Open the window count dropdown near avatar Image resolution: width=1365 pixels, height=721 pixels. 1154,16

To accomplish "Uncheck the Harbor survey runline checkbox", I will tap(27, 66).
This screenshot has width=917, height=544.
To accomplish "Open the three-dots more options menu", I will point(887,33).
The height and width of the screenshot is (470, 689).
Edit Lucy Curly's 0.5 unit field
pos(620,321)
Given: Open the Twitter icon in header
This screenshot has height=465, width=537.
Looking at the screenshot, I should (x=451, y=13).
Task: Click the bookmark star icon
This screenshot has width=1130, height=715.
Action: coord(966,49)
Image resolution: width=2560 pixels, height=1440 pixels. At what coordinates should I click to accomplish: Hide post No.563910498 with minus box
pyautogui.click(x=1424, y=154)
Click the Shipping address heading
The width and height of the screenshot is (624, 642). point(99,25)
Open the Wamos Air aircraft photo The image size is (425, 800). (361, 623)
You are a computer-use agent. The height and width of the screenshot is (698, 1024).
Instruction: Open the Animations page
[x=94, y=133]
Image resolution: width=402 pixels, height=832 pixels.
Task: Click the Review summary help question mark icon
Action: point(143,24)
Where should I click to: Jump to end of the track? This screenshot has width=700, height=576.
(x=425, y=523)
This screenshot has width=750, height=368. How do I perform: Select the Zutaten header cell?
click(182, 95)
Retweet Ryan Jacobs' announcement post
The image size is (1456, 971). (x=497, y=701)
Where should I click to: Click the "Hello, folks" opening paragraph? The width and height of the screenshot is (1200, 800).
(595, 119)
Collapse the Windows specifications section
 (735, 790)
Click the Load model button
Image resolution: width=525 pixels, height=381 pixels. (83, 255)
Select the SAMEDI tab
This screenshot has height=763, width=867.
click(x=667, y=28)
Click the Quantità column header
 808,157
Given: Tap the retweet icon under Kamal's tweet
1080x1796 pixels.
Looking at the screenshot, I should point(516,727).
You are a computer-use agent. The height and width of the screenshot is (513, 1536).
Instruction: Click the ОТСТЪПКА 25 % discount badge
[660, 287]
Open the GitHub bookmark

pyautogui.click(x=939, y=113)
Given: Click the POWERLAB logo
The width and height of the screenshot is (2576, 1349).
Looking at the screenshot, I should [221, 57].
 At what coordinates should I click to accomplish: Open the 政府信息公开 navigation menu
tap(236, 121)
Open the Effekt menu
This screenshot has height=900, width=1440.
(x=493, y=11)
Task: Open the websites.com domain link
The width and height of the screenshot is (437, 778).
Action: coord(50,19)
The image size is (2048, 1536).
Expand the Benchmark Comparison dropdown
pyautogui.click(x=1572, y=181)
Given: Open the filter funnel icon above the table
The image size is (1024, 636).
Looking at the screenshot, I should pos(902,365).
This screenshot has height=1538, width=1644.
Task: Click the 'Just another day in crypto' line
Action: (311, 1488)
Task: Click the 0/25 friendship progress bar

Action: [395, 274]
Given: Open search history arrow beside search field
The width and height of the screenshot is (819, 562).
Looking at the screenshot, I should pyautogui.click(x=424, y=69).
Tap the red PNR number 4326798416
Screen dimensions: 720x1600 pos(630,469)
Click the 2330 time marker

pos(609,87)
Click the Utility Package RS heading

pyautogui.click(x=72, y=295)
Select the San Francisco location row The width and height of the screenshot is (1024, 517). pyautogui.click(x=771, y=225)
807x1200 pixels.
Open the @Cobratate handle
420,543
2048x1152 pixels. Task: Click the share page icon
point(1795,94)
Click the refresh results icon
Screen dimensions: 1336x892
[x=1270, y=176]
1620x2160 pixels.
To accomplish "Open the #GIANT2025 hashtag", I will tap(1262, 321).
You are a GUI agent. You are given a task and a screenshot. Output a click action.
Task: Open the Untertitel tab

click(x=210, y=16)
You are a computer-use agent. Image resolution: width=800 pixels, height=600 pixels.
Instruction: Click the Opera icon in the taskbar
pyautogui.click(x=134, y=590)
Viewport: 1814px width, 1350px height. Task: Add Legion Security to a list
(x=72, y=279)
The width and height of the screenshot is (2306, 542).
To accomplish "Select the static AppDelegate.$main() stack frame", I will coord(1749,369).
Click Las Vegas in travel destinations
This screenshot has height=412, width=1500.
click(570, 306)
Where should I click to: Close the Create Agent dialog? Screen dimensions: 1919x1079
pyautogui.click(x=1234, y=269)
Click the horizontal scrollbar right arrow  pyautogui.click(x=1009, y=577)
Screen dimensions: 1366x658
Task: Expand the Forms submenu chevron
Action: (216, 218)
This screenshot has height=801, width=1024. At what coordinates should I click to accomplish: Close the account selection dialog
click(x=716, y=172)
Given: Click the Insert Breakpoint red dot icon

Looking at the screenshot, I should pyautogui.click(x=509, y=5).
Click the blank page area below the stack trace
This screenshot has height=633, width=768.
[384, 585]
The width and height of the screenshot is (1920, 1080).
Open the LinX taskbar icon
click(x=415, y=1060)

- - - -

DESCRIPTION OF THE TASK
Rewrite all of the records above as a numbered list, leaving out any blank lines.

ANSWER TO THIS PROBLEM
1. Open the window count dropdown near avatar Image resolution: width=1365 pixels, height=721 pixels. 1154,16
2. To accomplish "Uncheck the Harbor survey runline checkbox", I will tap(27, 66).
3. This screenshot has width=917, height=544.
4. To accomplish "Open the three-dots more options menu", I will point(887,33).
5. The height and width of the screenshot is (470, 689).
6. Edit Lucy Curly's 0.5 unit field
7. pos(620,321)
8. Given: Open the Twitter icon in header
9. This screenshot has height=465, width=537.
10. Looking at the screenshot, I should (x=451, y=13).
11. Task: Click the bookmark star icon
12. This screenshot has width=1130, height=715.
13. Action: coord(966,49)
14. Image resolution: width=2560 pixels, height=1440 pixels. At what coordinates should I click to accomplish: Hide post No.563910498 with minus box
15. pyautogui.click(x=1424, y=154)
16. Click the Shipping address heading
17. The width and height of the screenshot is (624, 642). point(99,25)
18. Open the Wamos Air aircraft photo The image size is (425, 800). (361, 623)
19. You are a computer-use agent. The height and width of the screenshot is (698, 1024).
20. Instruction: Open the Animations page
21. [x=94, y=133]
22. Image resolution: width=402 pixels, height=832 pixels.
23. Task: Click the Review summary help question mark icon
24. Action: point(143,24)
25. Where should I click to: Jump to end of the track? This screenshot has width=700, height=576.
26. (x=425, y=523)
27. This screenshot has width=750, height=368. How do I perform: Select the Zutaten header cell?
28. click(182, 95)
29. Retweet Ryan Jacobs' announcement post
30. The image size is (1456, 971). (x=497, y=701)
31. Where should I click to: Click the "Hello, folks" opening paragraph? The width and height of the screenshot is (1200, 800).
32. (595, 119)
33. Collapse the Windows specifications section
34.  (735, 790)
35. Click the Load model button
36. Image resolution: width=525 pixels, height=381 pixels. (83, 255)
37. Select the SAMEDI tab
38. This screenshot has height=763, width=867.
39. click(x=667, y=28)
40. Click the Quantità column header
41.  808,157
42. Given: Tap the retweet icon under Kamal's tweet
43. 1080x1796 pixels.
44. Looking at the screenshot, I should point(516,727).
45. You are a computer-use agent. The height and width of the screenshot is (513, 1536).
46. Instruction: Click the ОТСТЪПКА 25 % discount badge
47. [660, 287]
48. Open the GitHub bookmark
49. pyautogui.click(x=939, y=113)
50. Given: Click the POWERLAB logo
51. The width and height of the screenshot is (2576, 1349).
52. Looking at the screenshot, I should [221, 57].
53.  At what coordinates should I click to accomplish: Open the 政府信息公开 navigation menu
54. tap(236, 121)
55. Open the Effekt menu
56. This screenshot has height=900, width=1440.
57. (x=493, y=11)
58. Task: Open the websites.com domain link
59. The width and height of the screenshot is (437, 778).
60. Action: coord(50,19)
61. The image size is (2048, 1536).
62. Expand the Benchmark Comparison dropdown
63. pyautogui.click(x=1572, y=181)
64. Given: Open the filter funnel icon above the table
65. The image size is (1024, 636).
66. Looking at the screenshot, I should pos(902,365).
67. This screenshot has height=1538, width=1644.
68. Task: Click the 'Just another day in crypto' line
69. Action: (311, 1488)
70. Task: Click the 0/25 friendship progress bar
71. Action: [395, 274]
72. Given: Open search history arrow beside search field
73. The width and height of the screenshot is (819, 562).
74. Looking at the screenshot, I should pyautogui.click(x=424, y=69).
75. Tap the red PNR number 4326798416
76. Screen dimensions: 720x1600 pos(630,469)
77. Click the 2330 time marker
78. pos(609,87)
79. Click the Utility Package RS heading
80. pyautogui.click(x=72, y=295)
81. Select the San Francisco location row The width and height of the screenshot is (1024, 517). pyautogui.click(x=771, y=225)
82. 807x1200 pixels.
83. Open the @Cobratate handle
84. 420,543
85. 2048x1152 pixels. Task: Click the share page icon
86. point(1795,94)
87. Click the refresh results icon
88. Screen dimensions: 1336x892
89. [x=1270, y=176]
90. 1620x2160 pixels.
91. To accomplish "Open the #GIANT2025 hashtag", I will tap(1262, 321).
92. You are a GUI agent. You are given a task and a screenshot. Output a click action.
93. Task: Open the Untertitel tab
94. click(x=210, y=16)
95. You are a computer-use agent. Image resolution: width=800 pixels, height=600 pixels.
96. Instruction: Click the Opera icon in the taskbar
97. pyautogui.click(x=134, y=590)
98. Viewport: 1814px width, 1350px height. Task: Add Legion Security to a list
99. (x=72, y=279)
100. The width and height of the screenshot is (2306, 542).
101. To accomplish "Select the static AppDelegate.$main() stack frame", I will coord(1749,369).
102. Click Las Vegas in travel destinations
103. This screenshot has height=412, width=1500.
104. click(570, 306)
105. Where should I click to: Close the Create Agent dialog? Screen dimensions: 1919x1079
106. pyautogui.click(x=1234, y=269)
107. Click the horizontal scrollbar right arrow  pyautogui.click(x=1009, y=577)
108. Screen dimensions: 1366x658
109. Task: Expand the Forms submenu chevron
110. Action: (216, 218)
111. This screenshot has height=801, width=1024. At what coordinates should I click to accomplish: Close the account selection dialog
112. click(x=716, y=172)
113. Given: Click the Insert Breakpoint red dot icon
114. Looking at the screenshot, I should pyautogui.click(x=509, y=5).
115. Click the blank page area below the stack trace
116. This screenshot has height=633, width=768.
117. [384, 585]
118. The width and height of the screenshot is (1920, 1080).
119. Open the LinX taskbar icon
120. click(x=415, y=1060)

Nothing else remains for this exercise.